By Bobbie Joe Garcia
At the last Greenfield City Council meeting, it was planned that this upcoming Tuesday, Nov. 10, would be the council’s opportunity to invest in opportunities for youth in their community. The council is expected to vote on accepting and matching state grant funds with Sun Street Center for a youth diversion program at Greenfield High School.
However, right now this vote would also result in increasing funds for police as gatekeepers of these services. While expanding opportunities for youth to access programs and diverting them from the justice system is key in the fight to end the school-to-prison pipeline, funding police to do so runs in conflict with the program’s stated purpose and our values.

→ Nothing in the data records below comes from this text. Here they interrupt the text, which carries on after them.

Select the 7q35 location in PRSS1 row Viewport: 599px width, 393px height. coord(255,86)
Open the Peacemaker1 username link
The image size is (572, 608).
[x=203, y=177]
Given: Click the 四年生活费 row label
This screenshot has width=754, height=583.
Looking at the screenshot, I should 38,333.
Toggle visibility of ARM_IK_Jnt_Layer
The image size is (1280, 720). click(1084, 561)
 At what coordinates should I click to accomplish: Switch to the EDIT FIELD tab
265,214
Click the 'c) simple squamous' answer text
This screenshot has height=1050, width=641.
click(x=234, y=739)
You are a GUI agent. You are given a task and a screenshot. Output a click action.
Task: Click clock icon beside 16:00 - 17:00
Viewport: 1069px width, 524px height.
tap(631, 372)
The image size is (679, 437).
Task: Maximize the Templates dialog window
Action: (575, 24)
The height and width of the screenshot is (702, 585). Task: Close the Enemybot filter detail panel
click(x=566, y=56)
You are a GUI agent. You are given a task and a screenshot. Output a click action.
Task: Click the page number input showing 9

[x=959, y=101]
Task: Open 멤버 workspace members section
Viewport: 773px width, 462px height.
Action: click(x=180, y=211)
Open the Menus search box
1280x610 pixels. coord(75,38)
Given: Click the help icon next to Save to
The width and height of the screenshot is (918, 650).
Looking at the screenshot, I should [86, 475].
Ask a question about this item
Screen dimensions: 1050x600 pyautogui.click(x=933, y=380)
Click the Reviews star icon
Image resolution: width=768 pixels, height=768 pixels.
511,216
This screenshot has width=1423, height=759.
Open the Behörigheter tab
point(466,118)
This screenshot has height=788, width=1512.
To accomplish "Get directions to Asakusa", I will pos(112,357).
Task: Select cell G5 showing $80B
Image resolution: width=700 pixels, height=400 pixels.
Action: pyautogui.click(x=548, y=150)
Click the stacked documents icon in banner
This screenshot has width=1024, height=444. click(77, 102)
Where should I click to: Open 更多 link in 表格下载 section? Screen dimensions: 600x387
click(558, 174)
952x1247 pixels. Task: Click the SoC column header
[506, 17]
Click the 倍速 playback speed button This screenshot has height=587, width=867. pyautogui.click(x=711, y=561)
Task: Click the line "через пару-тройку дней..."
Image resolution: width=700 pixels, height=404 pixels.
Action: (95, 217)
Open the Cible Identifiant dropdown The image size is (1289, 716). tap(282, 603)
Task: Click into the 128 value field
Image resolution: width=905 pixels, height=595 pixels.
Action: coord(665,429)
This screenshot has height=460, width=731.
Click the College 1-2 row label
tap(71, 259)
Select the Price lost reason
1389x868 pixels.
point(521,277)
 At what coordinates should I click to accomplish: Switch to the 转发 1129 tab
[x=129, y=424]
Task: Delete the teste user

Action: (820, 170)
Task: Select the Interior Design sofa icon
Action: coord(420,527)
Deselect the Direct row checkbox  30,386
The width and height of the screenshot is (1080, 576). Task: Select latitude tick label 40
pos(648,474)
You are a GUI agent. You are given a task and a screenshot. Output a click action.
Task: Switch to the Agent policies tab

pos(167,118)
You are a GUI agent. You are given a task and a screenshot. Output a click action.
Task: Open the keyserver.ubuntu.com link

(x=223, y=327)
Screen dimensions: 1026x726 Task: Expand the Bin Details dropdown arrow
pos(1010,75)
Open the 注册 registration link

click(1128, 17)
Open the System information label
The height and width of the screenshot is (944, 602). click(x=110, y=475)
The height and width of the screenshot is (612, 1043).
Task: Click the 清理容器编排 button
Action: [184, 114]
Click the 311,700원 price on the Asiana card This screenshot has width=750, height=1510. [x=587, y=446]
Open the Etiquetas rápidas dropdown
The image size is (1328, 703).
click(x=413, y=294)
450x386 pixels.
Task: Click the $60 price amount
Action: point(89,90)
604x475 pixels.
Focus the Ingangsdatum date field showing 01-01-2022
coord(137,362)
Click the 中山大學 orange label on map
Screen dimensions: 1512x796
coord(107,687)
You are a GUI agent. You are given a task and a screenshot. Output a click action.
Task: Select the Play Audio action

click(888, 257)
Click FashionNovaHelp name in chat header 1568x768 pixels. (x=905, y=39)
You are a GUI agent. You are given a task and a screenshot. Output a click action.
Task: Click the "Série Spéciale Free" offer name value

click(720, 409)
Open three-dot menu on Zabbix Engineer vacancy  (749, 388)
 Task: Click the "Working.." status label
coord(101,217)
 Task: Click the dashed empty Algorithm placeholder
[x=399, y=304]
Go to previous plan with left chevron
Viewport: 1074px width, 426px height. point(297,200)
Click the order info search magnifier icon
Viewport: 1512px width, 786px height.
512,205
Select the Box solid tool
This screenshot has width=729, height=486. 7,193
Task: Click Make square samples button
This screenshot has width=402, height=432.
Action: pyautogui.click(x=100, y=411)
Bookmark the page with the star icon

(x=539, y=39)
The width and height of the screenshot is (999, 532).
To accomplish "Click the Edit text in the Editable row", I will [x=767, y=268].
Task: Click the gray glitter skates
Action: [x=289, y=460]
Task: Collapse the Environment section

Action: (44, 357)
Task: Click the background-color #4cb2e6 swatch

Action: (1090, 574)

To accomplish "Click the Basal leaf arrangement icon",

Since 2016, the City of Greenfield has increased its police budget by 54 percent, from $2.3 million to $3.5 million. In contrast, the city’s parks budget is just $500,000 and budgets for recreation centers have flatlined close to zero. Greenfield lacks accessible community services, with the majority in Monterey County located in other cities, such as King City and Salinas. Many in our community are questioning our societal reliance on policing and the widespread prioritization of exorbitant police budgets that yield little to no positive change in the lives of most people.
As a GHS alumni, I saw firsthand how the school relies on armed, uniformed police — known as school resource officers, or SROs — to control students. I witnessed students be suspended for anything from making a crude joke to not having a bathroom pass, while teachers consistently threatened to “call the SRO” for even the smallest misstep. The level of policing was bullyish in an educational institution with the stated mission to “empower all students to achieve academic success and reach their fullest potential.”
With 1,542 suspensions over the last three years, it is no wonder that the school climate has been consistently described as unwelcoming and negative. In fact, between 2018-2019 GHS had 356 suspensions representing 46 percent of all willful defiance suspensions, while Gonzales, Soledad, and King City high schools had 23 suspensions combined.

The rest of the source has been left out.